-- DATA FOR THIS TASK follows --

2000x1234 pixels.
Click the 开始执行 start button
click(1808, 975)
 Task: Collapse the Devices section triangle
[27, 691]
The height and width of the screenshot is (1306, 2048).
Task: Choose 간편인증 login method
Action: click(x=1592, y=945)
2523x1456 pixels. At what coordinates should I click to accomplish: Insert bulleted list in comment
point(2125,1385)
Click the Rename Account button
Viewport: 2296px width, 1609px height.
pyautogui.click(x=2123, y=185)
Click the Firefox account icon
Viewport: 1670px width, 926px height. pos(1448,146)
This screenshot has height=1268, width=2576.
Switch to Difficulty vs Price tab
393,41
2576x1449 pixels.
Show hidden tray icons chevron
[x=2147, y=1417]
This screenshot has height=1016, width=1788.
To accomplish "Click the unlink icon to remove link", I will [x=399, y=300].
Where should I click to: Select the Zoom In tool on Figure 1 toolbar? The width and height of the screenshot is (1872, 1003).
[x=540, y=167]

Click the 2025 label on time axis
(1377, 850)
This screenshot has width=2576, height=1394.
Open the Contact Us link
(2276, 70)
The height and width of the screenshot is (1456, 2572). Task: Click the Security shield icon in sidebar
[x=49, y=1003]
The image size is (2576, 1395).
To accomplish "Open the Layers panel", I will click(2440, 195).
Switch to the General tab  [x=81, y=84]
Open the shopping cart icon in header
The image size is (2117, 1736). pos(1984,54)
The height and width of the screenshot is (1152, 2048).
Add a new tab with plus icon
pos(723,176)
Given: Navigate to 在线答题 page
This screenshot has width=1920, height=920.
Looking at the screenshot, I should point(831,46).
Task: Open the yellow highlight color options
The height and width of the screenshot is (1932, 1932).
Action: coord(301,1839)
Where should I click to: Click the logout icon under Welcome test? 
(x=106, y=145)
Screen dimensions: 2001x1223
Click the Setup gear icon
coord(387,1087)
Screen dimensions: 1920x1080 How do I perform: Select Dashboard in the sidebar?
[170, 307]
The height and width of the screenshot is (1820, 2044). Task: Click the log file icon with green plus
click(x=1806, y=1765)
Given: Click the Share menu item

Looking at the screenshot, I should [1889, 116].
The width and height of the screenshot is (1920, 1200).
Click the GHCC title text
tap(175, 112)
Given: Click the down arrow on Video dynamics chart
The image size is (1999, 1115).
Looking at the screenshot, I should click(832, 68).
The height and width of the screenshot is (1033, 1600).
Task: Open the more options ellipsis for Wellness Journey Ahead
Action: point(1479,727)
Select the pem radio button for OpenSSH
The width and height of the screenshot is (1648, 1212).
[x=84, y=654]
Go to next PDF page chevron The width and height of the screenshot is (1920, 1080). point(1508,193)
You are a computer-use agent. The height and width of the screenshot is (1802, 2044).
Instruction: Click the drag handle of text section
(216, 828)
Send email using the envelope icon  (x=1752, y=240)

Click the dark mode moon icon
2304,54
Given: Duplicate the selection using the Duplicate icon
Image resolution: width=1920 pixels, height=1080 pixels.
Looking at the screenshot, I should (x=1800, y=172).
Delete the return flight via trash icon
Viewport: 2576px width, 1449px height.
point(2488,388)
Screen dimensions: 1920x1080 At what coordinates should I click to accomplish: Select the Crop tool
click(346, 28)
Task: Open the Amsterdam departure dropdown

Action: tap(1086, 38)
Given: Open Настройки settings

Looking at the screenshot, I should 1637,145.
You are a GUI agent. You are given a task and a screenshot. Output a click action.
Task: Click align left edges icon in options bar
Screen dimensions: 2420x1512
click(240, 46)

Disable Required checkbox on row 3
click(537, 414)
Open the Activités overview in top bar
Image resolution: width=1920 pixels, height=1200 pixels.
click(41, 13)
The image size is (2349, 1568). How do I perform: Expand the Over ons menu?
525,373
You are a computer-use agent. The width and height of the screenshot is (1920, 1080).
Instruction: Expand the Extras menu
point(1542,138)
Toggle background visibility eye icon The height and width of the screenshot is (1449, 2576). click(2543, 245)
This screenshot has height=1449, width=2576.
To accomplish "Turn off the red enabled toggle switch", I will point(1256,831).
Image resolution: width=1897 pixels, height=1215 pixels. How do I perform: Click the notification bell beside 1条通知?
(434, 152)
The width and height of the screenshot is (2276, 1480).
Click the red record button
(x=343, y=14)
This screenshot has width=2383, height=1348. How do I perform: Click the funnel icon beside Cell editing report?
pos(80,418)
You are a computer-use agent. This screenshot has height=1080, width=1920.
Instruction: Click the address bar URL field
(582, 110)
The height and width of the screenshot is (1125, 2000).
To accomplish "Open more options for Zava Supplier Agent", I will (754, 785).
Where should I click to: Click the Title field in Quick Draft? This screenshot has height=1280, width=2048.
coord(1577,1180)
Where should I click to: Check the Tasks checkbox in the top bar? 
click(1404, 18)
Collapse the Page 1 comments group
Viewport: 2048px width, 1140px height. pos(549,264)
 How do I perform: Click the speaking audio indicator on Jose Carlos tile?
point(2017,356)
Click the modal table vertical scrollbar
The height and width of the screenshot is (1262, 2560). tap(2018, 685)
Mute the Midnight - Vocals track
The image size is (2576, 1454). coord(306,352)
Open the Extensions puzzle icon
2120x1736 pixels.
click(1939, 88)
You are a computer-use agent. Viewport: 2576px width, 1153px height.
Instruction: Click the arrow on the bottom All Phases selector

-- DATA FOR THIS TASK concluded --

• REQUIREMENT: Repeat every line exactly, starting with the first line of the entries, and stop once the line containing "The height and width of the screenshot is (1152, 2048)." has been given.

• EXPECTED ANSWER:
2000x1234 pixels.
Click the 开始执行 start button
click(1808, 975)
 Task: Collapse the Devices section triangle
[27, 691]
The height and width of the screenshot is (1306, 2048).
Task: Choose 간편인증 login method
Action: click(x=1592, y=945)
2523x1456 pixels. At what coordinates should I click to accomplish: Insert bulleted list in comment
point(2125,1385)
Click the Rename Account button
Viewport: 2296px width, 1609px height.
pyautogui.click(x=2123, y=185)
Click the Firefox account icon
Viewport: 1670px width, 926px height. pos(1448,146)
This screenshot has height=1268, width=2576.
Switch to Difficulty vs Price tab
393,41
2576x1449 pixels.
Show hidden tray icons chevron
[x=2147, y=1417]
This screenshot has height=1016, width=1788.
To accomplish "Click the unlink icon to remove link", I will [x=399, y=300].
Where should I click to: Select the Zoom In tool on Figure 1 toolbar? The width and height of the screenshot is (1872, 1003).
[x=540, y=167]

Click the 2025 label on time axis
(1377, 850)
This screenshot has width=2576, height=1394.
Open the Contact Us link
(2276, 70)
The height and width of the screenshot is (1456, 2572). Task: Click the Security shield icon in sidebar
[x=49, y=1003]
The image size is (2576, 1395).
To accomplish "Open the Layers panel", I will click(2440, 195).
Switch to the General tab  [x=81, y=84]
Open the shopping cart icon in header
The image size is (2117, 1736). pos(1984,54)
The height and width of the screenshot is (1152, 2048).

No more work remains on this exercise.